Edit: I'm thinking they haven't yet changed the programming in their system. They basically hit a key and it runs a full tornado warning protocol until it gets cancelled (3 on 7 off). A few weeks ago, that key was accidently hit and instead of the normal Wednesday test, it ran 3 on and 7 off 3 times before it was cancelled.

Posted: Fri Jul 22, 2011 3:29 am
by Keeshah
I was downtown this weds for jury duty, an got to hear the weekly test from there.
I seemed like the test was 1 minute on, 1 minute off, 1 minute on again..

It was over so fast, i couldn't track down where the sound was coming from.

An there is only 2 sirens in the downtown area.

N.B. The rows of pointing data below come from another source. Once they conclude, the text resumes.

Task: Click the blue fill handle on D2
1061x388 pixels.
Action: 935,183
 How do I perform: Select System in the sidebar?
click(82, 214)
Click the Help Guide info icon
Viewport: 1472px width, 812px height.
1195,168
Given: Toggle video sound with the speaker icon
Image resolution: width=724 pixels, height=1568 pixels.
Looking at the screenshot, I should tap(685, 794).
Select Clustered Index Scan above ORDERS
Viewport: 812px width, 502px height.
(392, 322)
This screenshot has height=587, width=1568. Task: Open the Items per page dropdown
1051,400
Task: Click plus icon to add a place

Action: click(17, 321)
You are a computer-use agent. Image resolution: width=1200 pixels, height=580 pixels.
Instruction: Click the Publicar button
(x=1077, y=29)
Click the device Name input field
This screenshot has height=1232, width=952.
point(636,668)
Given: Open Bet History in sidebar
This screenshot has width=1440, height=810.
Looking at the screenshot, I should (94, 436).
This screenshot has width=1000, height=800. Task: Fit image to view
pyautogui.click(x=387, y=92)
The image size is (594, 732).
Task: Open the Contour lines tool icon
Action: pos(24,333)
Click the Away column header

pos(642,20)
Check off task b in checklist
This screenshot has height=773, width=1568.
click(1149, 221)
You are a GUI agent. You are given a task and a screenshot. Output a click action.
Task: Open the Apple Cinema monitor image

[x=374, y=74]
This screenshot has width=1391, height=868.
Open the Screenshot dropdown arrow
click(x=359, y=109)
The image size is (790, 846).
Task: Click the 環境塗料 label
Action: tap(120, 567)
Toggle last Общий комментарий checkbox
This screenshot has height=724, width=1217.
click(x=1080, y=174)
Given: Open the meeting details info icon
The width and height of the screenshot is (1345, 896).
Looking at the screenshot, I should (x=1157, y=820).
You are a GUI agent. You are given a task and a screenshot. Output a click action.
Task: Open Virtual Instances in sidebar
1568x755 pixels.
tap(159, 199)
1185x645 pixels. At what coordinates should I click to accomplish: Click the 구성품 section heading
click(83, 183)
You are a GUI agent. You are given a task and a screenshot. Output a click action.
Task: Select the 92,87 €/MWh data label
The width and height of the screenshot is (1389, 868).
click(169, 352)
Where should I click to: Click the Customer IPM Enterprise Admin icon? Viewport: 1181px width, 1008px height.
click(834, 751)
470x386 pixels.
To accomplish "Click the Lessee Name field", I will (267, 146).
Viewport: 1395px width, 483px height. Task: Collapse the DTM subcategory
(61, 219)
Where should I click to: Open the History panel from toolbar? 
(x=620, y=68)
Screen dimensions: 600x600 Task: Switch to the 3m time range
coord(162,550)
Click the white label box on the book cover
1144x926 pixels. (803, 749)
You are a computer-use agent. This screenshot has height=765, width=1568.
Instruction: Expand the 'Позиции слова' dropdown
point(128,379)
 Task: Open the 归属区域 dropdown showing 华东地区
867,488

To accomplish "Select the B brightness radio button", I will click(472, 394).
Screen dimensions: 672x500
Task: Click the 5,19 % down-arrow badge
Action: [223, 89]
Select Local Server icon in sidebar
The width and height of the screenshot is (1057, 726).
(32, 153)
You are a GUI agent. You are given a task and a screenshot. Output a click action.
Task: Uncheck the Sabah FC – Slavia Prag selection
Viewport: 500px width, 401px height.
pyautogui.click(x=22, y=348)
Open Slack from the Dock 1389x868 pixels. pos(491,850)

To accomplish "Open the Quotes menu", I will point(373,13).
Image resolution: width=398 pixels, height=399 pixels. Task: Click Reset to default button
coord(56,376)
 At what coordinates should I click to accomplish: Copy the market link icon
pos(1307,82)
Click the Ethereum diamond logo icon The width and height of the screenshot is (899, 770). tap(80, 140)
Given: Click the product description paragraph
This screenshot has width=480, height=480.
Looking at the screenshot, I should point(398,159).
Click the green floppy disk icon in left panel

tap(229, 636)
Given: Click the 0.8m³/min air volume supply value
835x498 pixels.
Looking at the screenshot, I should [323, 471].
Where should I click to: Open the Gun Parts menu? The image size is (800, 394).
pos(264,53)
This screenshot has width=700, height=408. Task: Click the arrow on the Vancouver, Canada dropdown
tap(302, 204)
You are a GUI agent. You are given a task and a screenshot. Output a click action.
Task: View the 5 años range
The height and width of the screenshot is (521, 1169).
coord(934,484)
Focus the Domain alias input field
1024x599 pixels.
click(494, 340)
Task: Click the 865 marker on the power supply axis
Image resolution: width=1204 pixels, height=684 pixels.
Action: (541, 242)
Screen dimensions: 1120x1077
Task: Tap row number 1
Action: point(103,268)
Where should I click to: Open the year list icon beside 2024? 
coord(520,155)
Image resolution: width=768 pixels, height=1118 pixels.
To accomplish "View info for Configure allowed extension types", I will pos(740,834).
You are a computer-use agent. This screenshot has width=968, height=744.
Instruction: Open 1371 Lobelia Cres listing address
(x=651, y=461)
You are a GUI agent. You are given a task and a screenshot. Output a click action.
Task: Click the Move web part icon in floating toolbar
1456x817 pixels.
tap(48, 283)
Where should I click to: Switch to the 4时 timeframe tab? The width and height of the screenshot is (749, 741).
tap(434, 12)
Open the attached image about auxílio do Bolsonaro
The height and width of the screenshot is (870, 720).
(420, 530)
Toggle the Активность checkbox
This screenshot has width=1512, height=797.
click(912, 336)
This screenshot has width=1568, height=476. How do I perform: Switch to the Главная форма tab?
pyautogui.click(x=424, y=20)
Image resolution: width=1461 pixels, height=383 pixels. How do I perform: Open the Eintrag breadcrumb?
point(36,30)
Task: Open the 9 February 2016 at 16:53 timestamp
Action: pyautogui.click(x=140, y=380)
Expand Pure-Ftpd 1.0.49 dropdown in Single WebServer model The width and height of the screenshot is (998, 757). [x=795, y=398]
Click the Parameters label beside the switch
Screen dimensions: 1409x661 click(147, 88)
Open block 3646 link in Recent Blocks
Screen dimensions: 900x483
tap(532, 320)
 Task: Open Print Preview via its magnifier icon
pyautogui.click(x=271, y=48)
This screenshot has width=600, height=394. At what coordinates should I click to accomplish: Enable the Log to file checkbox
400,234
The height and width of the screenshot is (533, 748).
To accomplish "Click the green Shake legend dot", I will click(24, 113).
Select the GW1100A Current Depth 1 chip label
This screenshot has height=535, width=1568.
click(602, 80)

Posted: Fri Jul 22, 2011 3:47 am
by jkvernon
Which 2 are you thinking of? I know of three that surround the actual downtown. There's the one at Veterans Memorial on Broad St., one at Columbus State CC at Spring St. and Cleveland Ave. and there's one at the fire station at Fulton St. and Lazelle St. They seem to have decent coverage downtown. I was in the Arena District a few weeks ago during the noon test and I could hear the one at Vets Memorial loud and clear from there. I kinda wish they at least did a full 3 minute alert test more than once a year.

Posted: Fri Jul 22, 2011 4:34 am
by Keeshah
I was going by the Whelen siren location's map that the Columbus EMA put out.

They don't have the firehouse one listed/spotted on the map.


Checking the old Thunderbolt location map, the firehouse is listed.
Does the firehouse still have a thunderbolt located there?

Posted: Fri Jul 22, 2011 11:29 pm
by Keeshah
I went looking for the siren at the fire station today.

An there is a whelen WPS-4008 there.
don't know why it is not listed on the Whelen map.